From the listing below, output the lines between the one with "Cookie Policy (250, 2556)" and the one with "Identify the click", including those two, and nothing else. Pictures are not copied.
----------------
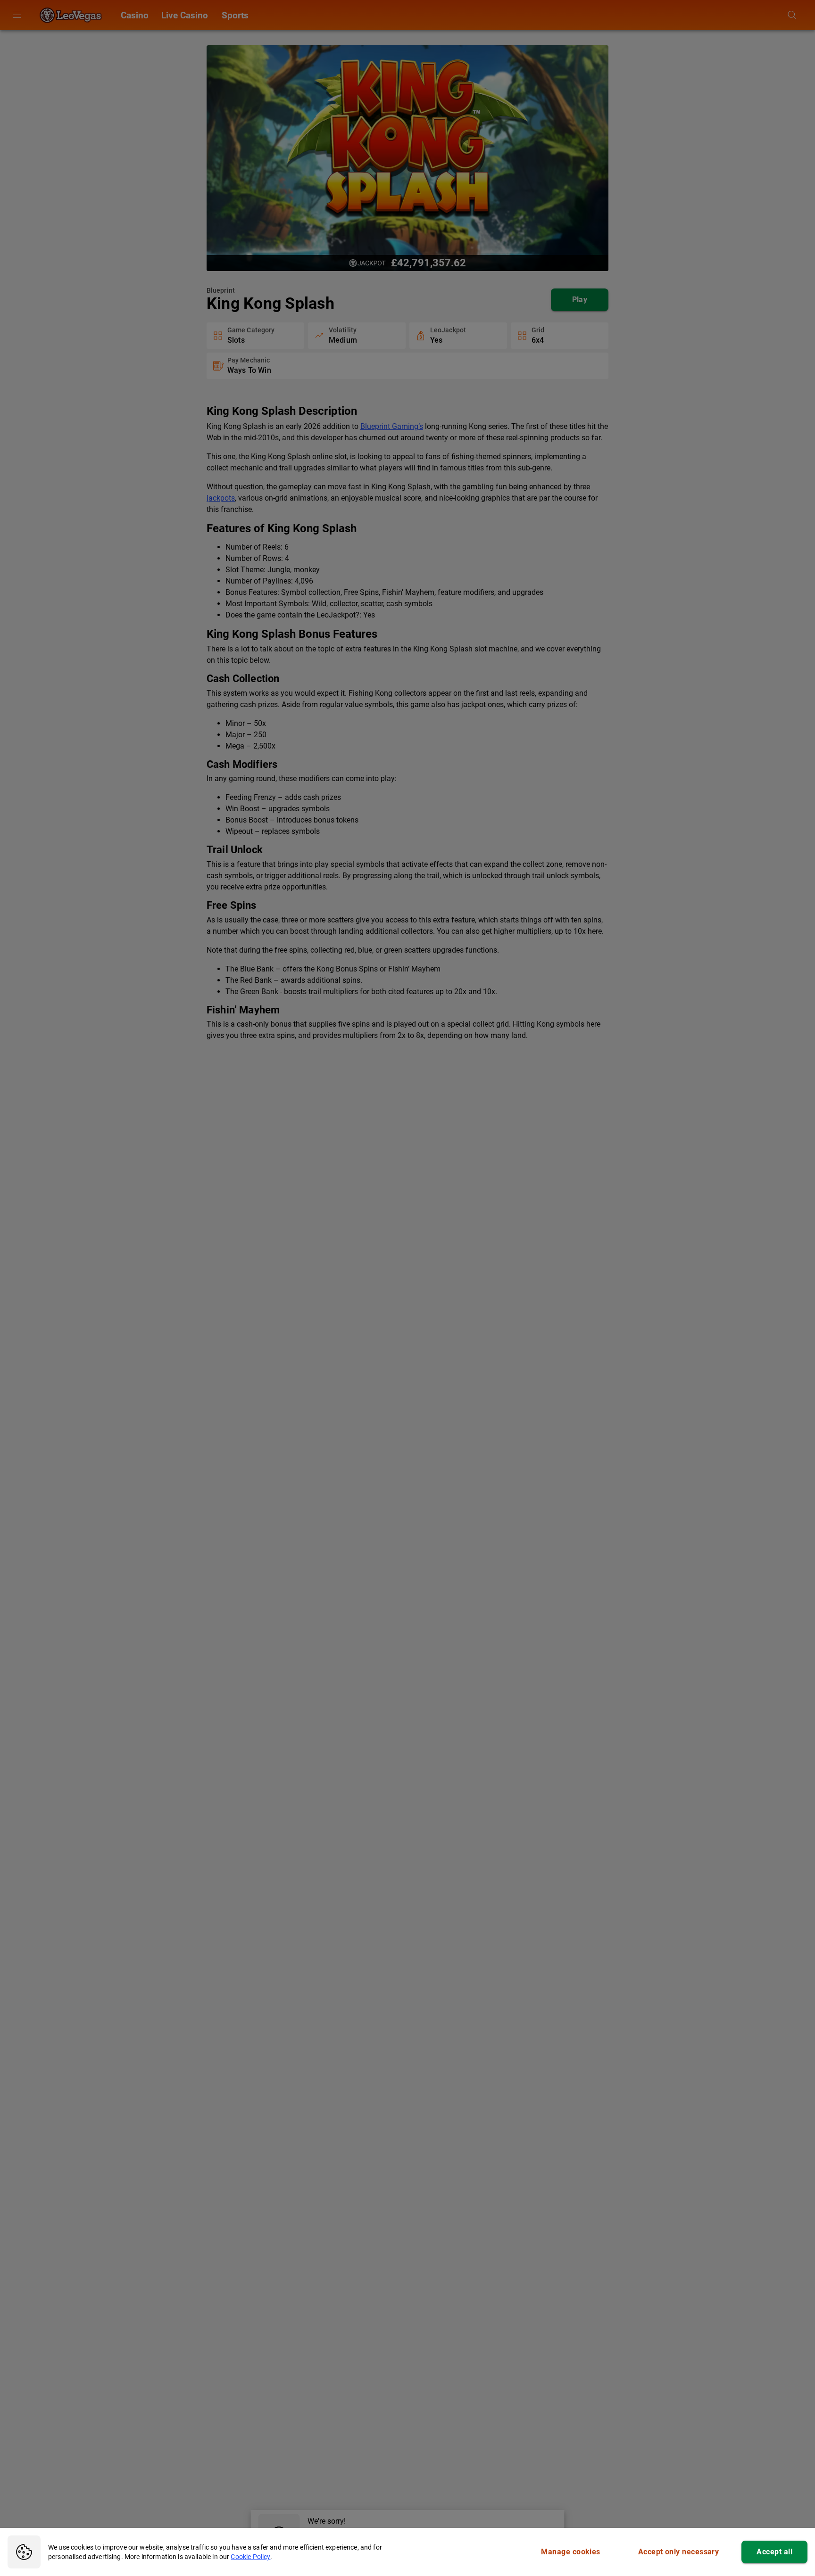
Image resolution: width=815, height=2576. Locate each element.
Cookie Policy (250, 2556)
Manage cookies (570, 2551)
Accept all (774, 2551)
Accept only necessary (678, 2551)
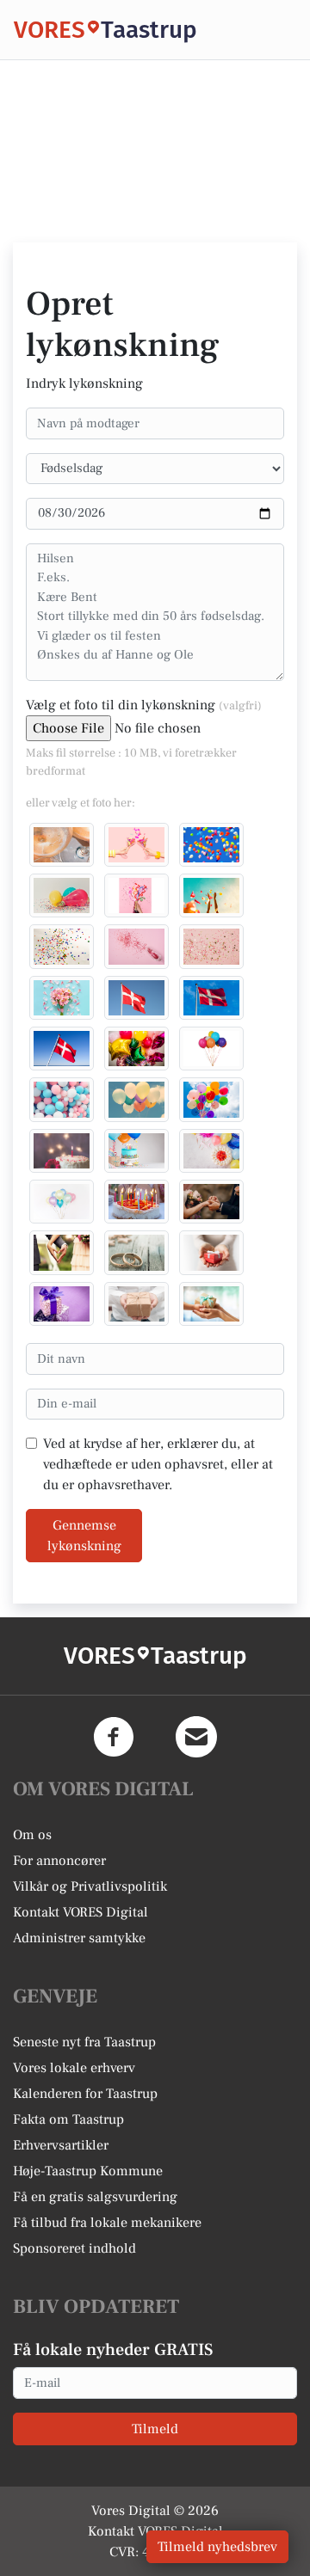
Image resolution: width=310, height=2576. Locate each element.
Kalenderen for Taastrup (85, 2093)
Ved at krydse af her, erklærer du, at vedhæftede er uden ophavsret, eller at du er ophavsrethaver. (158, 1464)
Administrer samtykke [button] (79, 1938)
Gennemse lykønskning (84, 1536)
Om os (32, 1834)
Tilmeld (155, 2429)
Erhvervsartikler (60, 2145)
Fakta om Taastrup (68, 2119)
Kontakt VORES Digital (80, 1912)
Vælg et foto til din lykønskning (144, 705)
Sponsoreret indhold (74, 2248)
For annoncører (59, 1860)
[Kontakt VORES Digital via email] (196, 1736)
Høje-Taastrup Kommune (88, 2171)
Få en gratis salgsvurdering (95, 2196)
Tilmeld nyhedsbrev (217, 2546)
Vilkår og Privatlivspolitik (90, 1886)
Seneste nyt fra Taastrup (84, 2042)
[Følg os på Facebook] (113, 1736)
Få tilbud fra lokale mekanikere (107, 2222)
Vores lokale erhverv (74, 2067)
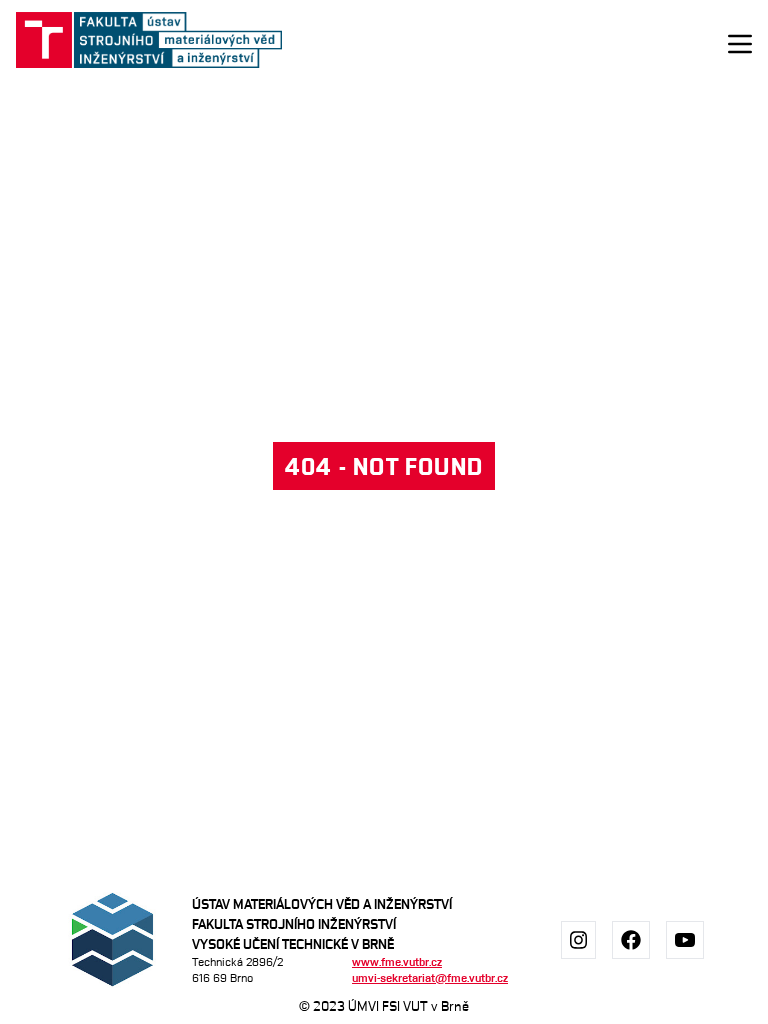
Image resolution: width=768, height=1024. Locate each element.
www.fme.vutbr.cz (397, 961)
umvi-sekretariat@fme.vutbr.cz (430, 977)
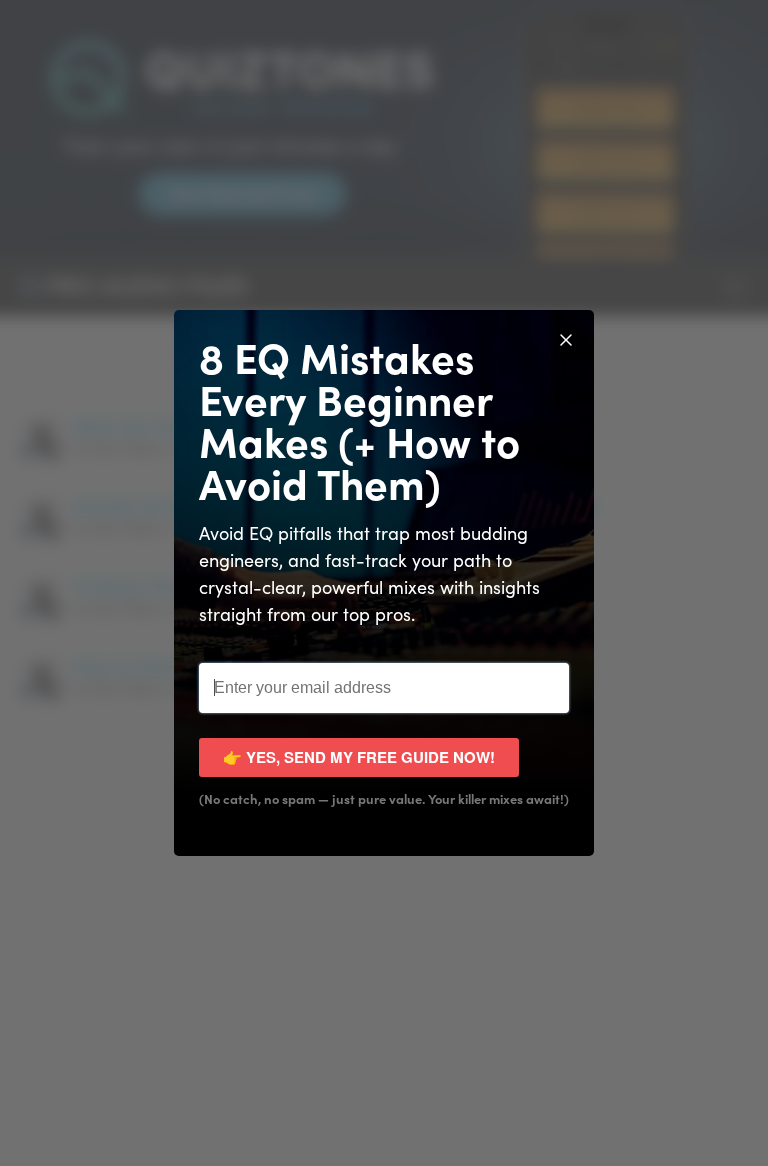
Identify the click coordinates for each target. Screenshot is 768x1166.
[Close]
----------------
Solved exercise —
Cookie Policy (250, 2556)
Manage cookies (570, 2551)
Accept all (774, 2551)
Accept only necessary (678, 2551)
Image resolution: width=310, height=2576. Locate each element.
Kalenderen for Taastrup (85, 2093)
Ved at krydse af her, erklærer du, at vedhæftede er uden ophavsret, eller at du er ophavsrethaver. (158, 1464)
Administrer samtykke [button] (79, 1938)
Gennemse lykønskning (84, 1536)
Om os (32, 1834)
Tilmeld (155, 2429)
Erhvervsartikler (60, 2145)
Fakta om Taastrup (68, 2119)
Kontakt VORES Digital (80, 1912)
Vælg et foto til din lykønskning (144, 705)
Sponsoreret indhold (74, 2248)
For annoncører (59, 1860)
[Kontakt VORES Digital via email] (196, 1736)
Høje-Taastrup Kommune (88, 2171)
Få en gratis salgsvurdering (95, 2196)
Tilmeld nyhedsbrev (217, 2546)
Vilkår og Privatlivspolitik (90, 1886)
Seneste nyt fra Taastrup (84, 2042)
[Følg os på Facebook] (113, 1736)
Få tilbud fra lokale mekanikere (107, 2222)
Vores lokale erhverv (74, 2067)
Image resolution: width=768, height=1024. Locate each element.
www.fme.vutbr.cz (397, 961)
umvi-sekretariat@fme.vutbr.cz (430, 977)
Identify the click coordinates for each target. Screenshot is 768x1166.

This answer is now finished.